Spinverse: Differentiable Physics for Permeability-Aware Microstructure Reconstruction from Diffusion MRI
This work addresses the problem of reconstructing explicit microstructural interfaces from dMRI, which is crucial for understanding tissue microstructure in medical imaging, particularly for researchers and clinicians studying neurological conditions.

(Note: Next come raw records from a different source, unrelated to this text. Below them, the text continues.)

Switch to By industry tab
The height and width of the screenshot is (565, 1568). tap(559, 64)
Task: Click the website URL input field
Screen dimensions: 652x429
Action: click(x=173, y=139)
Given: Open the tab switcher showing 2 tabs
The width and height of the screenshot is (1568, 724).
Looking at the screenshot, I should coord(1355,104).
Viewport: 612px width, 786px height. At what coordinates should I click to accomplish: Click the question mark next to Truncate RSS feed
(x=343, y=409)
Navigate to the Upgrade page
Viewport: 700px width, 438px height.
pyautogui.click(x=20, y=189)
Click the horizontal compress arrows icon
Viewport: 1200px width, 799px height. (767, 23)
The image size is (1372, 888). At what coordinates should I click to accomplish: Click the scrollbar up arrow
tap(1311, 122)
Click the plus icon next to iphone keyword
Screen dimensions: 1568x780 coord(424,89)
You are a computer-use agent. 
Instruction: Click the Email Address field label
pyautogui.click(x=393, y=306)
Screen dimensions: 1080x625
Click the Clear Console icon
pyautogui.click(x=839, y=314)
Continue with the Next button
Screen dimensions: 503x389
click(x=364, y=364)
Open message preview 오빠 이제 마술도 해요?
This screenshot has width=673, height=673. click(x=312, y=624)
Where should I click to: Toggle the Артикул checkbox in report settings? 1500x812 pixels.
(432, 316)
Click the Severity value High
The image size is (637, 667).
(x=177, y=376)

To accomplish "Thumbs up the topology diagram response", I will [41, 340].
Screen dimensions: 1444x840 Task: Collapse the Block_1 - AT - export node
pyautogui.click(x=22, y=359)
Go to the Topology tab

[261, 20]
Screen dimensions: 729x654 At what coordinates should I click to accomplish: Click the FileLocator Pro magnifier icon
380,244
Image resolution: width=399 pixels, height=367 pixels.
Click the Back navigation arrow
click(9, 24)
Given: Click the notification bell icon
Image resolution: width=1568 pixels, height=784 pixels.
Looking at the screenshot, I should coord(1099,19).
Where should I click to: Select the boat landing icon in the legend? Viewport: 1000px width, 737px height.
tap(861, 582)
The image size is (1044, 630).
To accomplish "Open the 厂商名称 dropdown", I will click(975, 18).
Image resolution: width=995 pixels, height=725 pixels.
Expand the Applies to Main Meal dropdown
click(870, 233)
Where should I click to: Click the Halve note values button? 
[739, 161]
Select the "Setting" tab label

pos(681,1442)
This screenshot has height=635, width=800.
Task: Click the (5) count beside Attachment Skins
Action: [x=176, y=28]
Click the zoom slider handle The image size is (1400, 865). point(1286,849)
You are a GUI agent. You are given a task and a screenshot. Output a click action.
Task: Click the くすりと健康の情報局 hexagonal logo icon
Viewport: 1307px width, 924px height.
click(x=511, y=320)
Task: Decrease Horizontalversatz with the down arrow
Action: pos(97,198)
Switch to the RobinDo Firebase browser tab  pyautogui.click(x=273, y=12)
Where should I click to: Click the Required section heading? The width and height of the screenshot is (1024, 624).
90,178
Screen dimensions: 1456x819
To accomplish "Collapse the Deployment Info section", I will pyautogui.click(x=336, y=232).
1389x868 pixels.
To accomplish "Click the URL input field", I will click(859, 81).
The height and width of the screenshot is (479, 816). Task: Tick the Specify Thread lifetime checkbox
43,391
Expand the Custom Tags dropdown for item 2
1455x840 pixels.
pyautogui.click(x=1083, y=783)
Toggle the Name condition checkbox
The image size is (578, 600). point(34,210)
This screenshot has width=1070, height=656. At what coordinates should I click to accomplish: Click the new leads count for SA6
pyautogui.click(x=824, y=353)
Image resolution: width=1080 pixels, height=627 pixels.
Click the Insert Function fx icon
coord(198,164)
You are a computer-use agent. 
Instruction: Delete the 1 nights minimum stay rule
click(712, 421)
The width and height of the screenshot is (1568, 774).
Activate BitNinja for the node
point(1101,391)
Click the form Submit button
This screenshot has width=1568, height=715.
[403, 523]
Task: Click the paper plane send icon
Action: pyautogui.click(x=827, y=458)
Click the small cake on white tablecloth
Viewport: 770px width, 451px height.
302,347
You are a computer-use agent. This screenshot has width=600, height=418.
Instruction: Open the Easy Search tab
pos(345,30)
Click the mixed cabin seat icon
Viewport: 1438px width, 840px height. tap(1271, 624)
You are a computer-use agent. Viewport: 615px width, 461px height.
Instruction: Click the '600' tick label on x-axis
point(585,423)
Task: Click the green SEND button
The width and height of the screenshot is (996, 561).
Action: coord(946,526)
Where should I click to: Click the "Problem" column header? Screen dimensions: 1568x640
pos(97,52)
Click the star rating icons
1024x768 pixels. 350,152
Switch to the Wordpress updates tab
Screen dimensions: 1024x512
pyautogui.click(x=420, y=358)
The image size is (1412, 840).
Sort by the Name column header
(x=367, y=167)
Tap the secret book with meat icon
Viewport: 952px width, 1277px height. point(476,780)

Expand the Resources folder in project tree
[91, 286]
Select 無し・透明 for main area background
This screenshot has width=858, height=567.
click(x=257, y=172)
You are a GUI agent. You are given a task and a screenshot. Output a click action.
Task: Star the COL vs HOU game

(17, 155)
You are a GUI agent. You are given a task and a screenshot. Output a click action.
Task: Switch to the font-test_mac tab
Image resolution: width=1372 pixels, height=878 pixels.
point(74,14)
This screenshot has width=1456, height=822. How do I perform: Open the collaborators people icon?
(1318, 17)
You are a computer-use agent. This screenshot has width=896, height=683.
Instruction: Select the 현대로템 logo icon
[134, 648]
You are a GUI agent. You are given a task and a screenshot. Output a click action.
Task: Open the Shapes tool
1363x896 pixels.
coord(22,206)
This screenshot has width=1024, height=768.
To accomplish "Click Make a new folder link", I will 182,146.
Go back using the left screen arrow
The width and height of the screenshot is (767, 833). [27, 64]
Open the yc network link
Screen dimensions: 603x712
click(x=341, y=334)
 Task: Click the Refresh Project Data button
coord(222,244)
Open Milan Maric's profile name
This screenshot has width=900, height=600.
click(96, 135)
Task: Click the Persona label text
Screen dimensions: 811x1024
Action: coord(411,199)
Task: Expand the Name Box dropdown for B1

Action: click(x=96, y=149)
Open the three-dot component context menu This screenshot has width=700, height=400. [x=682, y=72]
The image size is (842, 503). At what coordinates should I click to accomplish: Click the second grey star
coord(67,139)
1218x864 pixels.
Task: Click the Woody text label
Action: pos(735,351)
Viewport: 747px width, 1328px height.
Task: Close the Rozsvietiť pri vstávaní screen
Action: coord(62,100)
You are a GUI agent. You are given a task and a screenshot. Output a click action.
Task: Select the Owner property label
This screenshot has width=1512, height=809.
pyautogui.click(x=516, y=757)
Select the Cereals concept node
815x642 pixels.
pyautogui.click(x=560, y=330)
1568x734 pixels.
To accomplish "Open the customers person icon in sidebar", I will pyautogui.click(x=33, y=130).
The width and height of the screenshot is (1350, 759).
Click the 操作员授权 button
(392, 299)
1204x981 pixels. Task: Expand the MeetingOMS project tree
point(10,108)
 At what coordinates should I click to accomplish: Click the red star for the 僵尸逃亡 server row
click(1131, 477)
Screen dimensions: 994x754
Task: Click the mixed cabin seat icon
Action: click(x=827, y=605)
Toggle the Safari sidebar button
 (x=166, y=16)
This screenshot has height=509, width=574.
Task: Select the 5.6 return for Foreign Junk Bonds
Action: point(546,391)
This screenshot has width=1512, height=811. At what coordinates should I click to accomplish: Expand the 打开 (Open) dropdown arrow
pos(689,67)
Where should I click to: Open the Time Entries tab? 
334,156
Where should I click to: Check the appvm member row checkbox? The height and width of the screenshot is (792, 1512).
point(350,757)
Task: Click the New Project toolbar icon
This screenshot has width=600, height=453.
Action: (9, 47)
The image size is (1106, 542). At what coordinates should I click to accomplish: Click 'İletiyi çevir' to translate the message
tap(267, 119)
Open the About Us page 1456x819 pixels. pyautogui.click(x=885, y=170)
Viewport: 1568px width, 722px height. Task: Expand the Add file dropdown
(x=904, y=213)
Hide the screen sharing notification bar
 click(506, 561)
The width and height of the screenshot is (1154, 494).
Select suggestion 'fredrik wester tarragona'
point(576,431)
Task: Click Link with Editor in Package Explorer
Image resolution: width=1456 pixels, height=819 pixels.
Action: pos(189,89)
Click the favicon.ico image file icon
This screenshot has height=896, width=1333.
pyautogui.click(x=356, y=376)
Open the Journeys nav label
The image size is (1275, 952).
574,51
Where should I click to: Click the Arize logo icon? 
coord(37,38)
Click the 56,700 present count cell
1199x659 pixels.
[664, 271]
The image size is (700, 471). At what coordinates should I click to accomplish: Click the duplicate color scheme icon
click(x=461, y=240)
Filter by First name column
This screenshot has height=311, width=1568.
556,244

This paper introduces Spinverse, a method for reconstructing microstructural interfaces from diffusion MRI (dMRI) by inverting dMRI measurements through a differentiable Bloch-Torrey simulator. It represents tissue on a tetrahedral grid and learns face permeabilities, which allows microstructural boundaries to emerge without pre-defined topology. The method successfully reconstructs diverse geometries on synthetic voxel meshes, highlighting the importance of sequence scheduling and regularization for accurate and structurally valid boundaries.
Diffusion MRI (dMRI) is sensitive to microstructural barriers, yet most existing methods either assume impermeable boundaries or estimate voxel-level parameters without recovering explicit interfaces. We present Spinverse, a permeability-aware reconstruction method that inverts dMRI measurements through a fully differentiable Bloch-Torrey simulator. Spinverse represents tissue on a fixed tetrahedral grid and treats each interior face permeability as a learnable parameter; low-permeability faces act as diffusion barriers, so microstructural boundaries whose topology is not fixed a priori (up to the resolution of the ambient mesh) emerge without changing mesh connectivity or vertex positions. Given a target signal, we optimize face permeabilities by backpropagating a signal-matching loss through the PDE forward model, and recover an interface by thresholding the learned permeability field. To mitigate the ill-posedness of permeability inversion, we use mesh-based geometric priors; to avoid local minima, we use a staged multi-sequence optimization curriculum. Across a collection of synthetic voxel meshes, Spinverse reconstructs diverse geometries and demonstrates that sequence scheduling and regularization are critical to avoid outline-only solutions while improving both boundary accuracy and structural validity.